START
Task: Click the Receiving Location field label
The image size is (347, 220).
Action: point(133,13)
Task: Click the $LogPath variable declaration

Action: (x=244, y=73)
END
◆ Instructions to follow
Rewrite the rows above with every "Click" changed to "Select", keeping everything else the same.

◆ Exercise response
Task: Select the Receiving Location field label
The image size is (347, 220).
Action: point(133,13)
Task: Select the $LogPath variable declaration

Action: (x=244, y=73)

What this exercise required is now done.